APRIL 15, 2013   REFLECTION: ART EDUCATION AP580,  University of Alaska, Anchorage

I am very pleased with the resulting photos selected for my Gallery 10 EXHIBIT.
I took over 700 photos to get 10 good ones here. My camera is a Nikon D70s with an assortment of lenses. Most of the photos were taken with my MACRO lens f/1.8. It was sharp and fast for the photos I needed. I did not use a tripod, although at times I wish I had done so. Most of the time I used AP setting: an aperture priority at F/8 to an F/11. At times I tried a smaller aperture, f/22 that yielded interesting results and better detail. But as we is not the camera that takes the photo, it is the photographer.

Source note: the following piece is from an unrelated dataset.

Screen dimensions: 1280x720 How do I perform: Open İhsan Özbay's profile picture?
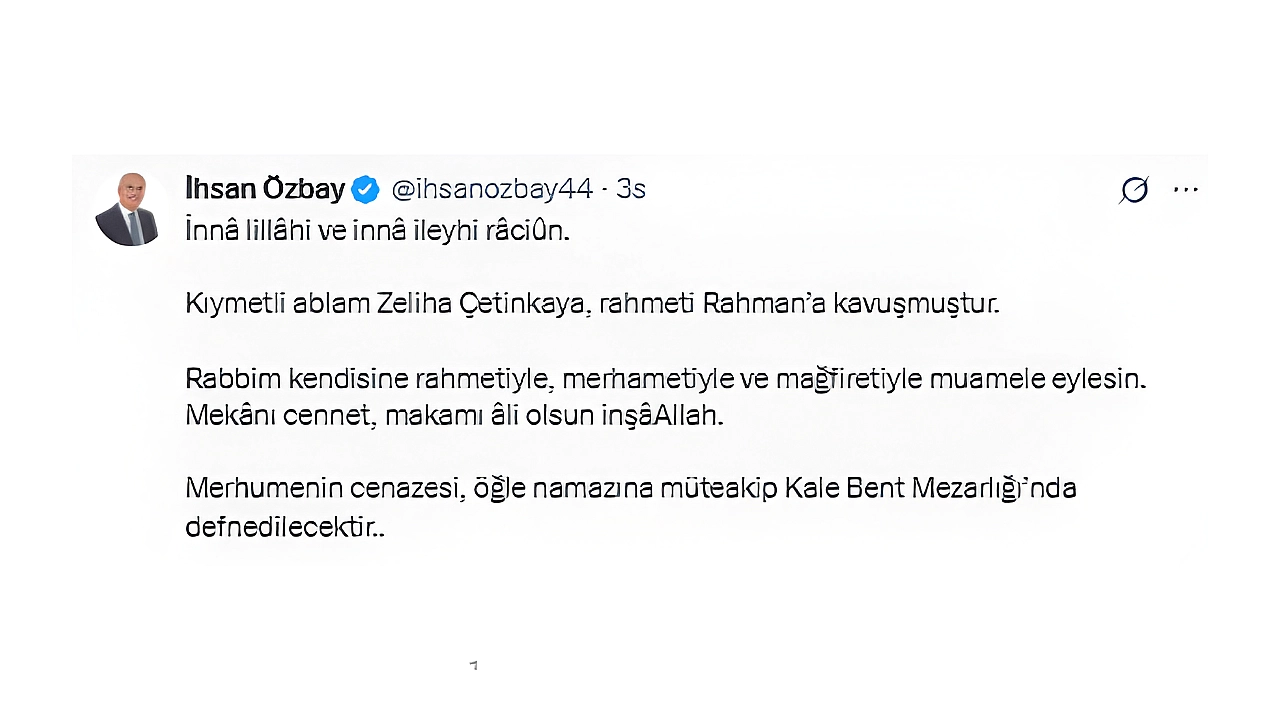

I used Photoshop CS5 for refinement and black and white conversion. I tried different conversion techniques and like the LAB method best for control. Other Photoshop methods did not yield the sharp black and white I was aiming for. I referenced Ansel Adams' ZONE method frequently.

 Many of my shots were influenced by the artwork of photographers and landscape painters as well. I visited many museums for this purpose to study work by American landscape artists such as Bierstadt, Cole, Moran and others. American photographers such as Adams, Weston, Muench and others were a great influence on my photography as well. They all provided the "teaching" I needed!

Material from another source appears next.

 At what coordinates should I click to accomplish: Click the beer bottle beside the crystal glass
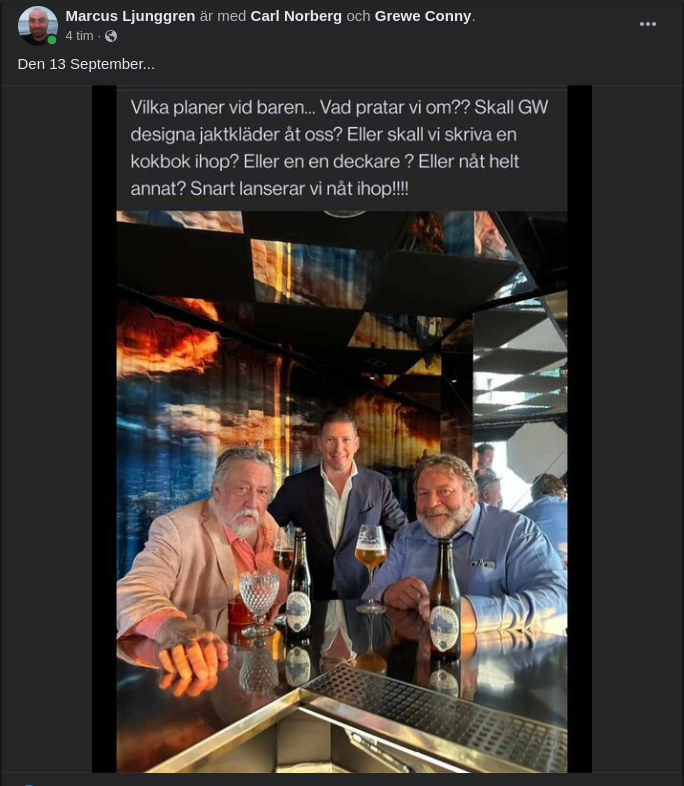(x=298, y=584)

I used Clyde Butcher, Landscape and Everglades photographer as one reference, and Mr. James Gibson, one of the original Florida Highwaymen, as my painting reference specifically for Florida Landscape Photographer and Artist, respectively. I have met both artists.

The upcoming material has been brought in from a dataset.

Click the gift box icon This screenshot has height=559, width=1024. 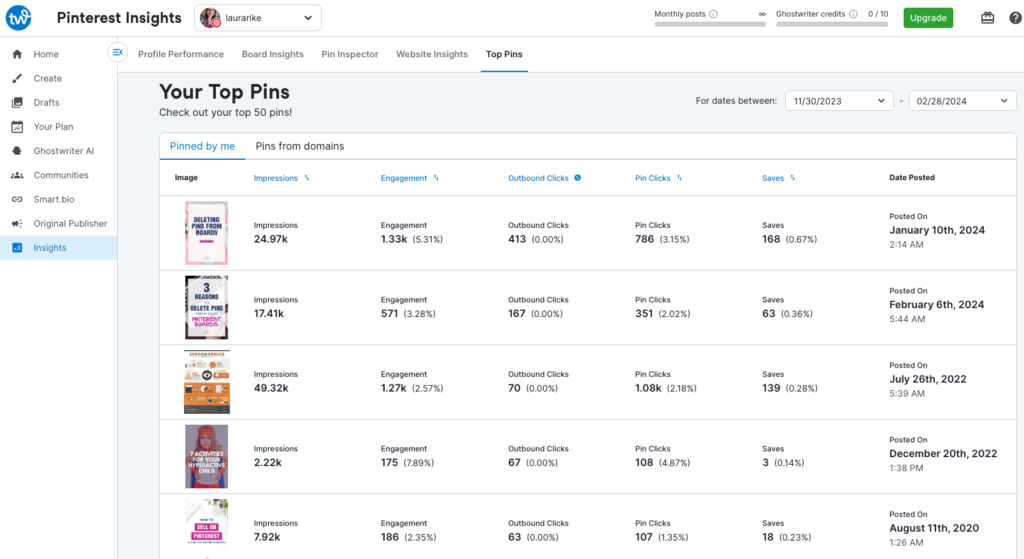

My travels took me from one side of the state to the other, but due to an unforeseen illness in March, I was not able to make the trip south. I did go north however to Tallahassee, for photos and a workshop with Mr. Gibson. If you were to drive from north to south in Florida, it would take about 12 hrs. without stopping except for gas. It's a big state and I happen to live in the middle of it -Orlando! 

In the vein of art education, I pursued this course as a possible introduction to the art of Florida for K-12 students. Although one might wonder how you could make a lesson plan for kindergarten out of this, you will be surprised at how interested little ones can be when it comes to looking at "pictures." You have to begin somewhere! I have done "landscapes" with kindergartners and with teachers as well.When I was training as a consultant for National Geographic my students, my peers, (classroom not art teachers from Connecticut} created collages of mountains after an introduction to American landscape paintings. (I won first place at the NG Summer Institute for this lesson plan!)

By taking this objective further, I can see lesson plans using these two artists, Butcher and Gibson, as the basis for a study in Florida art. There are many who do not believe that there is any art here in Florida. The impetus for this paper was based on that assumption. And guess what...there IS art here, it's good art and it has national recognition as well.